In a rarely forceful statement at the annual central bankers’ conference in Jackson Hole, Wyoming, Powell warned that the U.S. economy will need tight monetary policy “for some time” before prices are under control, which will mean slower growth, a weaker labor market and “some pain” for households and businesses.
Benchmark interest rates in the United States are in the range of 2.25 and 2.5 percent. Meanwhile, inflation in the world’s largest economy is at its highest level in 40 years.
On the day of the Fed Chairman’s expected speech, it was reported that U.S. inflation moderated in July and consumer confidence improved in August.
President Joe Biden welcomed the data. “The U.S. economy is doing well, but there is still a long way to go,” he said.
Powell’s speech caused sharp losses in markets globally.
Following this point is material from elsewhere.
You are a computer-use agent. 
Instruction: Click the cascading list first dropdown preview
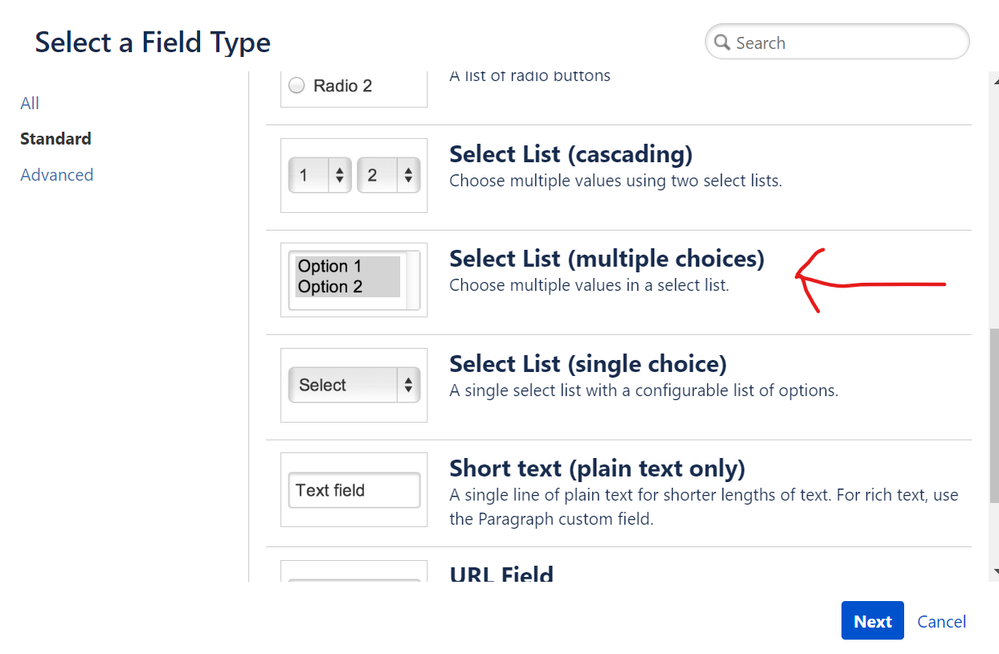pos(319,176)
On Wall Street, the Nasdaq technology index fell 3.93 percent, the Standard and Poor’s was down 3.35 percent and the Dow Jones 3.01 percent. The S&P 500 posted its biggest percentage decline since June 13 and the Nasdaq its biggest since June 16.
“Today, in a single day the market in the United States lost $1.25 trillion. This is equivalent to Mexico’s annual GDP, more or less,” commented Luis Gonzalo, Investment Director of the firm Franklin Templeton Mexico.
The Mexican Stock Exchange’s benchmark index fell 0.95 percent to 47,272.11 points and accumulated a loss of 2.46 percent during the week. The peso was strengthened, and although it fell five cents (0.27 percent) to 19.98 units per dollar, it ended the week with a gain of 22 cents (1.11 percent).